Wade Rouse’s Events Are Not Sensational

At one of my first author events, a grand total of three people showed up. A few seconds into my remarks, a mother and son stood to leave. “No Thomas Train?” the little boy squeaked. (Apparently they had been expecting some kind of children’s story hour.) The mother shook her head in disappointment, and off they went. The one rather bewildered woman who remained asked if I was still going to be reading. I was. In fact, I gave her my all. But I vowed to myself that from then on, things would be different.

I had attended plenty of other authors’ events. Most of them followed the format of a college lecture: stand at the front of the room, talk about a book, read a passage, take questions. There wasn’t much razzmattazz.

So before my second book was published, I did some soul searching about how I could spice up my upcoming tour. I thought back to situations like applying to college and interviewing for jobs: How had I managed to make myself stand out from the crowd?
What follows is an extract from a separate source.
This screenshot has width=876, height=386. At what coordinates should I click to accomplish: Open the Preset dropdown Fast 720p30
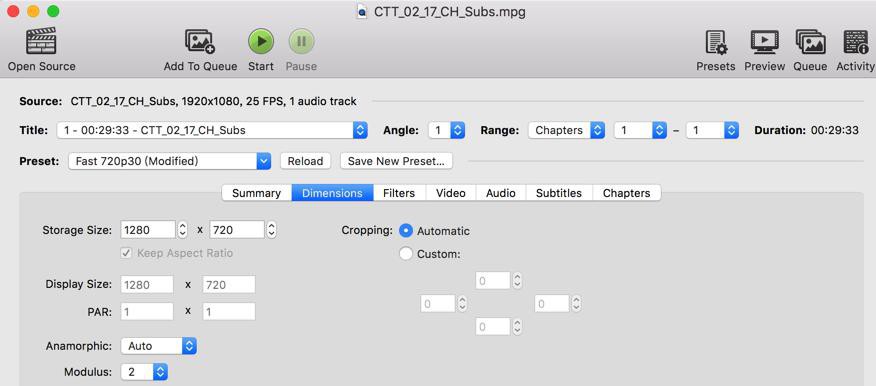click(x=170, y=161)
Wade Remembers How to Make His Events Sensational

That’s when I remembered a speech I gave in junior high on Dolly Madison. Other classmates who had gone before me had simply gotten up and read their speeches in a monotone while the rest of the class grew restless. So (much to the chagrin of my parents) I performed my speech dressed in child-drag as Dolly. And for my grand finale, handed out Dolly Madison desserts. I earned an “A” — not to mention some questionable attention from my titillated Ozarks classsmates.

That’s when it hit me: I had been ignoring my obligation to put on a show for my audiences out of some preconceived notion that authors should always be serious. So when it came to book two, I began anew — with Barbie.

My husband Gary and I have been Barbie enthusiasts since we both wanted (but were not allowed to have) dolls as children. We became intrigued by the idea of presenting Barbie as a sort of spokesperson for the book tour. This was back when social media was first exploding. And we were soon sharing photographs of her at local shops and tourist attractions as we arrived in each city on the tour, encouraging locals to attend our events. There’s Barbie in Albuquerque! In Tulsa! On Michigan Avenue! People seemed to like it. And I noticed they began to turn out in somewhat larger numbers at my readings.

Emboldened, I took a cue from my Dolly Madison days and began to reinvent my author appearances as themed drag events. Gary and I dressed as 1980s punk prom kids, Marilyn Monroe, Elizabeth Taylor and even Evil Knievel. When I edited an anthology about rescue dogs, Gary toured the the country in a dog costume. We exhorted crowds to donate money to “spring him from the kennel,” and gave the funds to local shelters.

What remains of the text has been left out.